__RECORD EXTRACTS__:
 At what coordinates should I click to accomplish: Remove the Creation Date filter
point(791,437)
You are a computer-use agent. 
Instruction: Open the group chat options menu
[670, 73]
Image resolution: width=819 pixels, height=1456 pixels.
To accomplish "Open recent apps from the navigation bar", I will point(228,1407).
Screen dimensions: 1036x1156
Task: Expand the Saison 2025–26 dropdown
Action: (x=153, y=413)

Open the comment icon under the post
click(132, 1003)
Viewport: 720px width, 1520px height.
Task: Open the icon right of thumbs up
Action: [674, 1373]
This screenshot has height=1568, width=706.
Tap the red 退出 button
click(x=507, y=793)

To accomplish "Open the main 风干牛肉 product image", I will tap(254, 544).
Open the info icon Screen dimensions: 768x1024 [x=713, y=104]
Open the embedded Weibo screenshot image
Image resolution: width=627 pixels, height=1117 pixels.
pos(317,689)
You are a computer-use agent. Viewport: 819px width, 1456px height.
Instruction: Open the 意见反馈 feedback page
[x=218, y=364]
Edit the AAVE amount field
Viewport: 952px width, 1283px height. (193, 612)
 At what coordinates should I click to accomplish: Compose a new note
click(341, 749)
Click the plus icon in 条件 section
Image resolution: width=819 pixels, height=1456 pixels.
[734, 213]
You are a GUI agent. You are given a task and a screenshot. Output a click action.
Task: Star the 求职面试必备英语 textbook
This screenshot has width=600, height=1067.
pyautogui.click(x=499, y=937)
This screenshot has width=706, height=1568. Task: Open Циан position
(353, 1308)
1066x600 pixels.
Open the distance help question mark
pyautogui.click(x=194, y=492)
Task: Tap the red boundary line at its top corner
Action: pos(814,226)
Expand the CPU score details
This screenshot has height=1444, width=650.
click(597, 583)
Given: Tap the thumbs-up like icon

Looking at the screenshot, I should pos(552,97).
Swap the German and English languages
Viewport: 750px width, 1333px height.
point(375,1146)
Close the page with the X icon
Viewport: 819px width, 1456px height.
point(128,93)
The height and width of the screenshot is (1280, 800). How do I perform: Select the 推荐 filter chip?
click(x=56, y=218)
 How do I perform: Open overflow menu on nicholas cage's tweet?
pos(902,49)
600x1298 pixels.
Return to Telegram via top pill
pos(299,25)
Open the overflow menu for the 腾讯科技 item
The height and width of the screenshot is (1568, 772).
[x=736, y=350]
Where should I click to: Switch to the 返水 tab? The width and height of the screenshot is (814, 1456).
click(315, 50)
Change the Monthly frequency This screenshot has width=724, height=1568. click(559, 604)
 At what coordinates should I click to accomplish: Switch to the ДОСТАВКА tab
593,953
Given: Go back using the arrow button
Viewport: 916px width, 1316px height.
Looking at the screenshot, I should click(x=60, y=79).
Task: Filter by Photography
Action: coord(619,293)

__TASK DIRECTIONS__: From the records above, pull out every line that contains the string "agent" and copy each one unchanged.

__TASK SOLUTION__:
You are a computer-use agent. 
You are a computer-use agent. Viewport: 819px width, 1456px height.
You are a GUI agent. You are given a task and a screenshot. Output a click action.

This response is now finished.